Maybe the absurdity of my approach is one of the good things about having access to our collection’s database, because the idea of reflecting upon absurdity itself came upon me and in that instant...Goya! Selecting Goya’s Disparate puntual, Una Reina del circo (Punctual Folly or The Queen of the Circus), from the series Los Disparates (Los Proverbios) (The Follies) seemed perfect. The concept of “Disparate puntual” felt timely and its appearance before my eyes well, punctual.
Before I proceed, I should explain the meaning and use of the Spanish word “disparate” as distinct from its English spelling twin “disparate”. In Spanish, a “disparate” (dees-pah-rah-teh) is just a touch more than folly; less innocent, more willful, committed by someone who really should know better. It is an absurdity of such profundity, a ridiculousness so ridiculous that it deserves nothing but ridicule. In Spain, a true “disparate” is often swiftly met with mockery, reprimand or exasperation. The second word, “puntual”, refers to something or someone being on time or timely.
What I see in Disparate puntual, Una Reina del circo is a simple allegory, yes, but also a total “disparate”. A royal figure atop a powerful but helpless horse, she’s on the verge of tipping over, working against all odds to stay mounted on her throne. How could a queen possibly have gotten herself into this position? Her predicament is absurd, ridiculous, pure circus, and she’s done it to herself! It is an impossible balancing act done without the safety net of her subjects who appear either powerless or unwilling to throw themselves under her and prop her up. She’s bound to fall hard, and all anyone can do is watch; wait to either laugh or cry. Regardless of perspective, it is unlikely that anyone reading this today would have to strain their imagination for this kind of “disparate” to look a little familiar.
Context is important, and just as we are now, Goya was living through a mercurial era. During the earlier years of his life, his world was marked by the slow contraction of the Spanish Empire, the adoption of Spain’s liberal Constitution of 1812, by Enlightenment thought colliding with the Roman Catholic Church and the Monarchy’s traditional power structures. One needn’t guess at the types of socio-political conflict brewing in such a climate. In mid-life, he survived a mysterious and severe illness that caused hallucinations, migraine, loss of balance. His illness kept him mostly bedridden for about two years, and it left him permanently deaf. Late in his life, these transformational elements were punctuated by Napoleon’s conquest of the Iberian Peninsula. After Napoleon’s ouster and an interventionist boost from French Royalists, came the repeal of the Constitution of 1812 and the absolutist reign of Spain’s King Ferdinand VII which drove Goya, now approaching the end of his life, to seek refuge in France where he remained until his death.

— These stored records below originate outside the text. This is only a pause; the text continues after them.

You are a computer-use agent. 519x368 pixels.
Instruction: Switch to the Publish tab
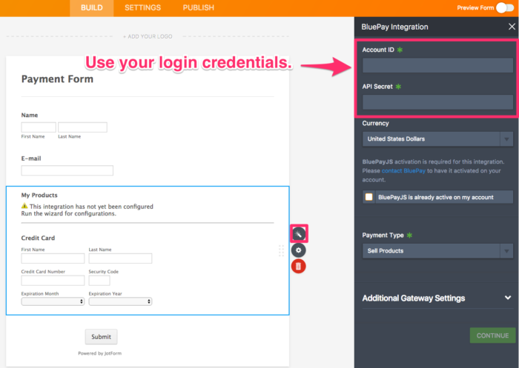[198, 7]
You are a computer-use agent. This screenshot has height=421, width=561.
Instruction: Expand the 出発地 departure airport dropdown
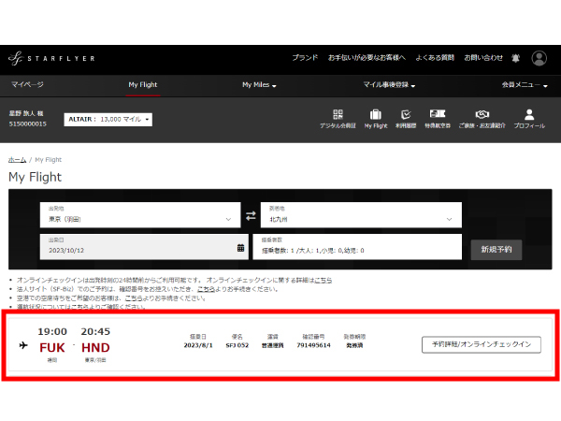coord(140,217)
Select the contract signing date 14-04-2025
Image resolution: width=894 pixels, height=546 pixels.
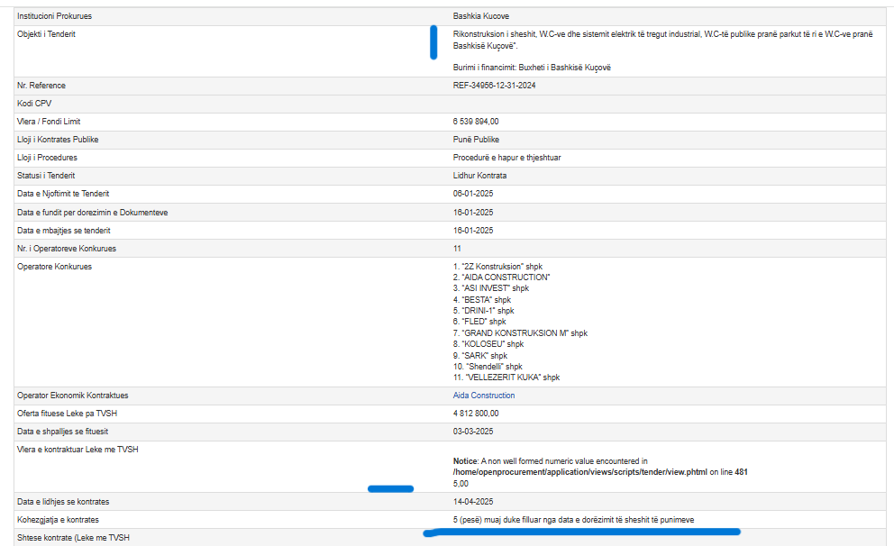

What happened in Spain while these volatile mixtures of ideology and power jockeyed for dominance is what always happens anywhere else in the world, and Goya bore witness to many atrocities, to many absurdities, and to much ridiculousness. The experiences of his life brought into full view the range of human capacity in all its stark contrasts. As many artists are wont to do when confronted with “disparates” he responded with images of mockery, horror, ridicule, exasperation. In so doing, he raised up in appeal to our humanity both a lens and a mirror with the capacity to transcend time. He asks us to both observe and reflect. So, when I am considering the historical context and the political climate within which Goya produced Disparate puntual, Una Reina del circo, I cannot help but see some similarity to conditions and behaviors of our own time. I am also forced to confess that I myself play a role.
Selecting Goya seemed fitting for another more personal reason. I have deep family ties to Spain. My father is Spanish, and until I was six years old, I lived in Madrid. There, I was surrounded by the buildings, monuments and markers of Goya’s time; in a sense by Goya himself. The Prado Museum was a short bus ride away, and I visited the galleries containing his works many times. His printing studio is preserved as a small museum not very far from Madrid’s main square, the Plaza Mayor. But I also remember the experience of being a young child in a tumultuous Spain, one still under Francisco Franco’s rule after the brutal civil war little more than 30 years earlier. I remember the events unfolding in the power vacuum left after his death, and the bizarre transition back to monarchy. In the news and on the faces of the adults around me, I saw the effects of political upheaval, power struggles, coup attempts, ETA bombings...the “disparates” unfolding in the very same city where Goya lived and worked over 150 years earlier, surviving and processing the absurdities of his own day.
I feel so fortunate we have this print in our collection, to have it be able to communicate with us viewers across time and speak to those shared aspects of our humanity. Despite differences, we can all recognize a “disparate” when we see one, and our reactions are almost universally similar. Seeing it before me now, I can appreciate that Goya’s Disparate puntual, Una Reina del circo is, for me at least, still serving its intended purpose. Goya’s print links me to my own cultural heritage and to my past, yes, but it is relevant to my future since how I choose to respond to the “disparates” of my present paves a path forward.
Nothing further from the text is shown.